Source code in pseudo_3D_interpolation\despiking_2D_segy.py
def despike_2D(
    array, window, dt, overlap=10, ntraces=5, mode='mean', threshold=2, out='scaled', verbosity=0
):
    """
    Remove single-trace noise bursts from seismic data.
    The algorithm is based on the amplitude of the data within a time window.
    This amplitude is compared to the background amplitude which is computed from a user-defined number of adjacent traces.
    If the amplitude in this window exceeds the threshold x the background amplitude then the samples within
    the selected window may be scaled, replaced by threshold x background amplitude or set to zero.
    Tapering is applied to any replacement operation.

    Parameters
    ----------
    array : np.ndarray
        Seismic data (samples x traces).
    window : int
        Time window (in ms).
    dt : float
        Sampling interval in milliseconds [ms].
    overlap : int, optional
        Window overlap in percentage (%).
    ntraces : int, optional
        Number of adjacent traces (default: `5`).
    mode : str, optional
        Algorithm to compute amplitude in window [mean, rms, median] (default: `mean`).
    threshold : float, optional
        Amplitude threshold for spike detection (default: `2`).
    out : str, optional
        Amplitude values replacing spike values (default: `scaled`).

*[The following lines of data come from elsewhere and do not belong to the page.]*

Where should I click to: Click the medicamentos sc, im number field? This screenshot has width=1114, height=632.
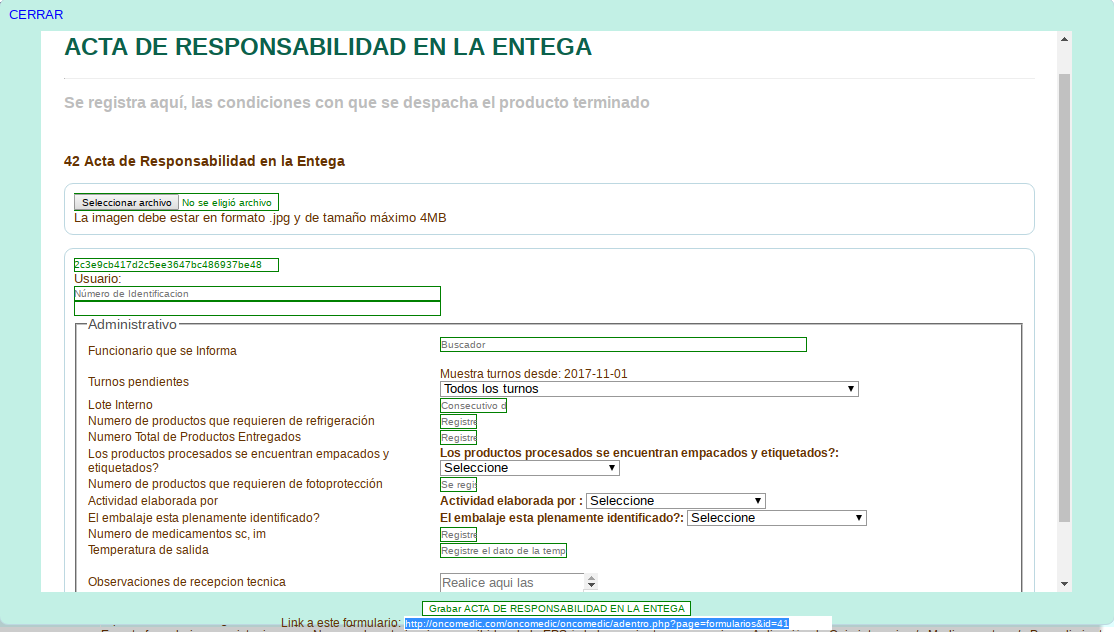pos(459,535)
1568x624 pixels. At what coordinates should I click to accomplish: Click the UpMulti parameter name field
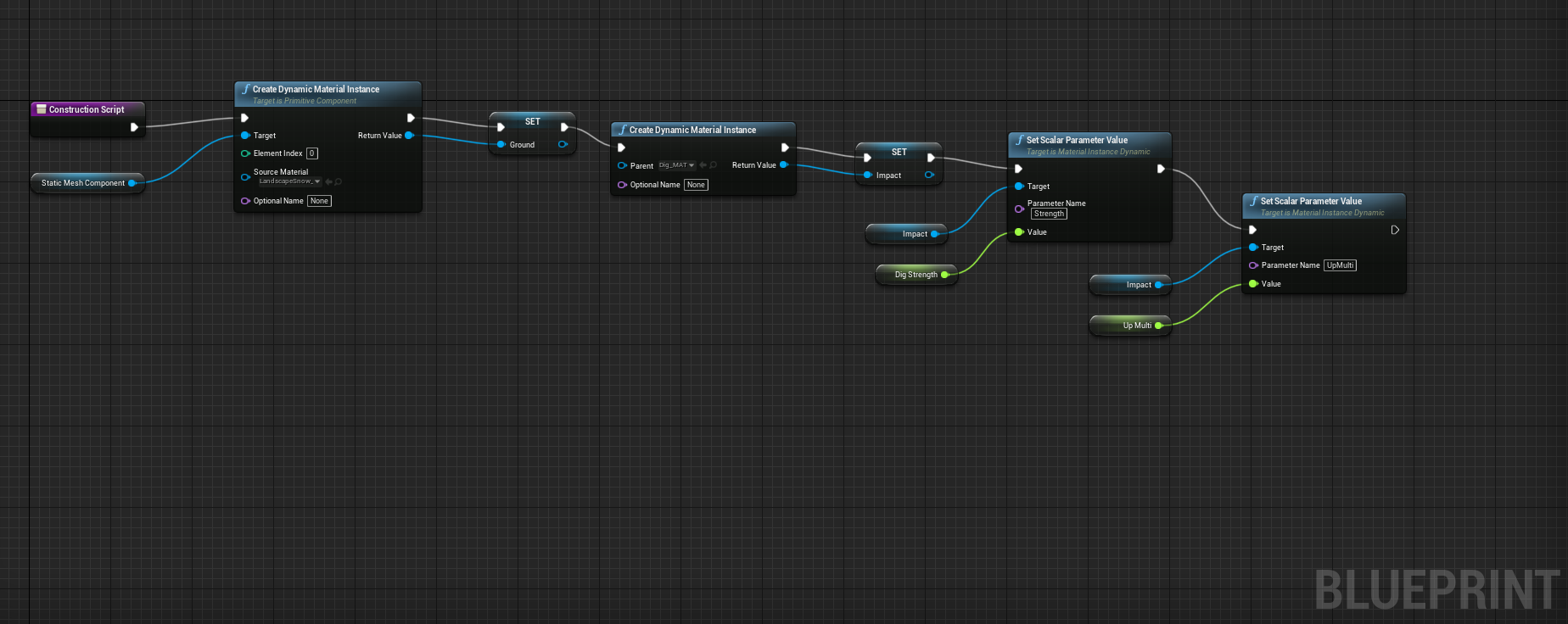click(x=1340, y=265)
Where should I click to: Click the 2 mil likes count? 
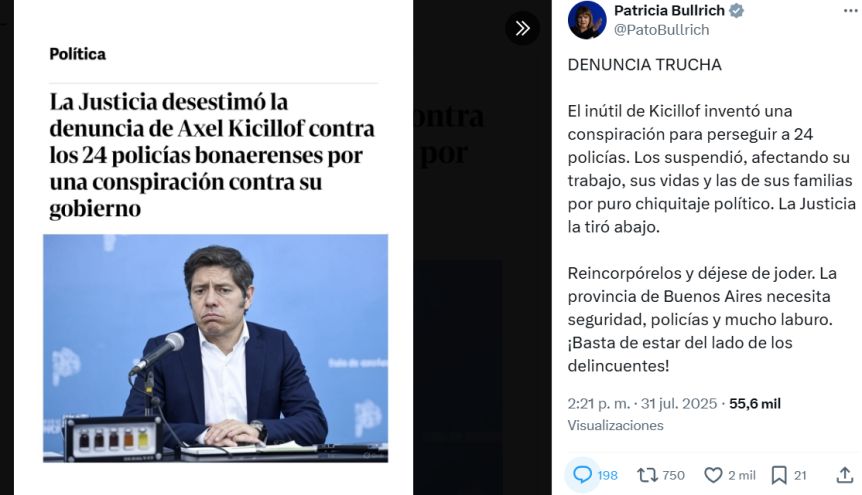click(742, 475)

        - `scaled`: Scale signal down to background amplitude (based on mode). Tapering applied.
        - `mode`: Replace with background amplitude values
        - `threshold`: Replace with threshold * background amplitude values.
        - `zeros`: Replace with zero values.
        - `median`: Replace with median values (calculated from neighboring traces).

    Returns
    -------
    despiked : np.ndarray
        Despiked input data.

    """
    functions = {'mean': np.mean, 'median': np.median, 'rms': rms}

    # checks
    if overlap < 0 or overlap > 100:
        raise ValueError('Overlap must be integer between 0 and 100 [%].')
    if threshold < 0:
        raise ValueError('Theshold must be positive.')
    if ntraces % 2 == 0:
        raise ValueError('Number of traces must be odd integer.')
    if mode not in ['mean', 'rms', 'median']:
        raise ValueError("Amplitude mode must be one of ['mean', 'rms', 'median'].")
    else:
        func = functions.get(mode)
    replace_amp_mode = ['scaled', 'mode', 'threshold', 'zeros', 'median']
    if out not in replace_amp_mode:
        raise ValueError(f"Output amplitude option must be one of {replace_amp_mode}.")

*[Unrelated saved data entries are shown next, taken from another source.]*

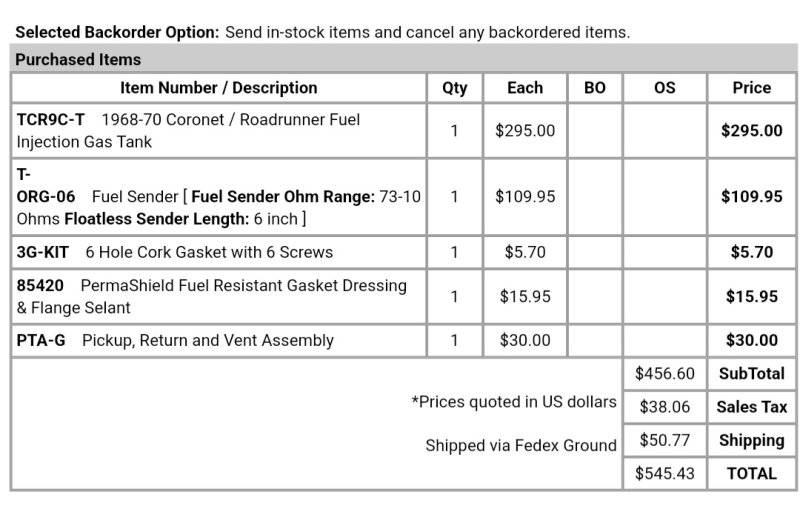This screenshot has width=800, height=509.
Task: Click the TCR9C-T item number
Action: [51, 120]
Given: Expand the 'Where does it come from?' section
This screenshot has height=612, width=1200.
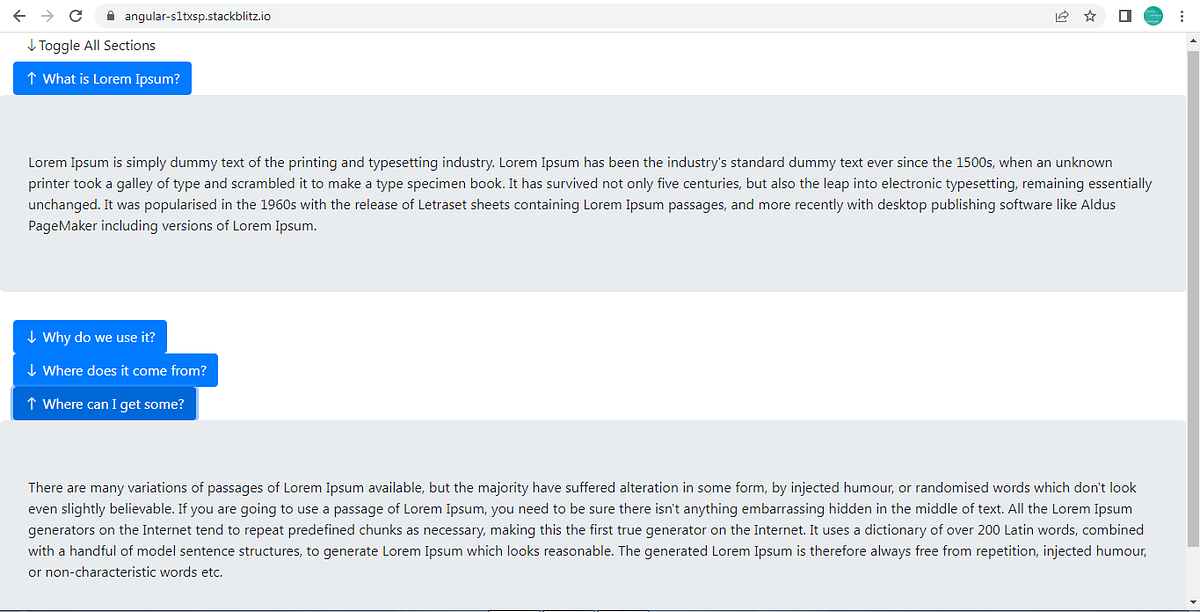Looking at the screenshot, I should pos(115,370).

    # shape of moving window
    win = (int(window / dt), ntraces)
    xprint(f'win: {win}', kind='debug', verbosity=verbosity)

    # compute overlap in samples (from time [ms])
    overlap = np.around(overlap / 100 * win[0], 0)
    overlap = overlap if overlap >= 1 else 1
    # trace step size
    dx = 1
    # time step size
    dy = int(win[0] - overlap)
    xprint(f'dy (twt): {dy},  dx (traces): {dx}', kind='debug', verbosity=verbosity)

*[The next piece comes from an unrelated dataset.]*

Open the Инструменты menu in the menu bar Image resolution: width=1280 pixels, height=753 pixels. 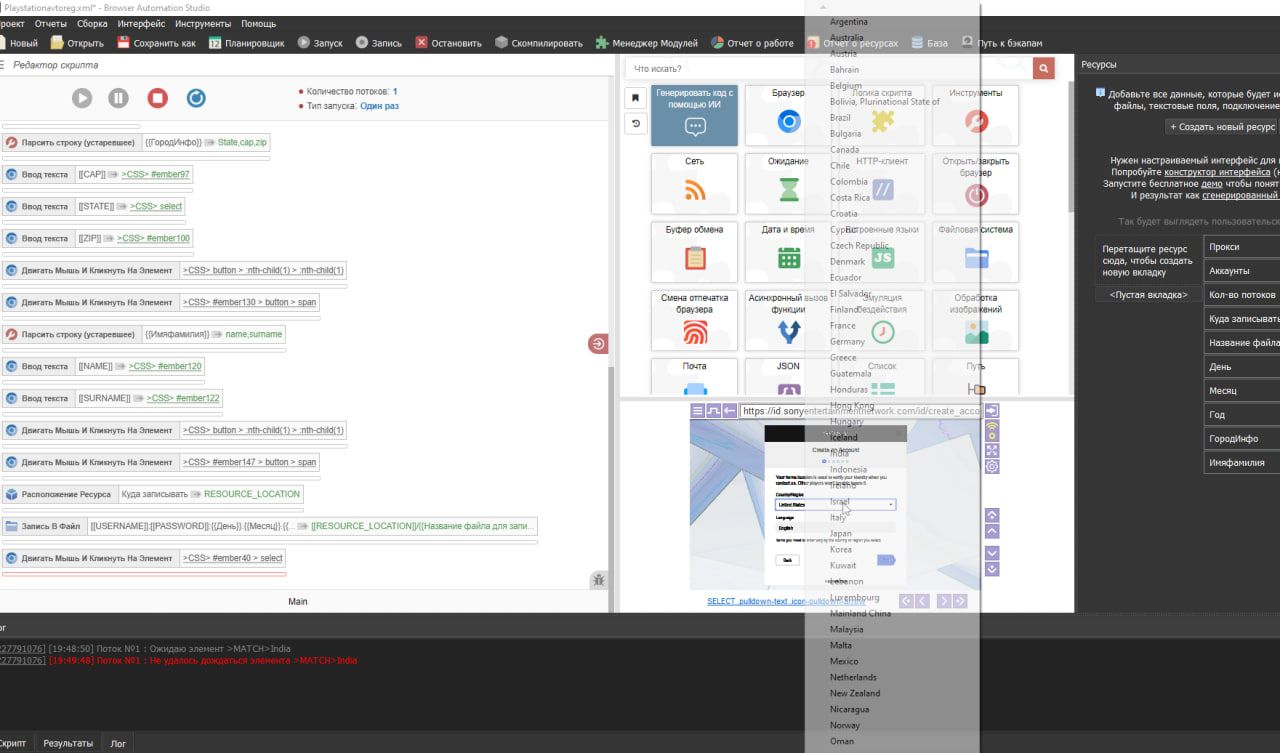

    # ---------------------------------------------------------------------
    #                       initial selection
    # ---------------------------------------------------------------------
    # get view of moving windows
    v = moving_window_2D(array, win, dx, dy)
    xprint('Creating moving window views', kind='debug', verbosity=verbosity)
    xprint('v.shape:  ', v.shape, kind='debug', verbosity=verbosity)
    xprint('v.strides:', v.strides, kind='debug', verbosity=verbosity)

    # one mode value per row (time sample) of search window (adjacent traces)
    v_mode = func(np.abs(v), axis=(-1))  # (-1): one value per row, (-2,-1): single mode
    xprint('v_mode.shape:  ', v_mode.shape, kind='debug', verbosity=verbosity)

    # 4D indices of samples representing potential spike
    v_idx = np.where(
        np.abs(v) > threshold * v_mode.reshape(v_mode.shape + (1,))
    )  # (1,): one value per row, (1,1): single mode

    # convert 4D view indices to 2D data array indices & filter for unique ones
    idx_uniq = np.unique(np.vstack((v_idx[0] * dy + v_idx[2], v_idx[1] * dx + v_idx[3])).T, axis=0)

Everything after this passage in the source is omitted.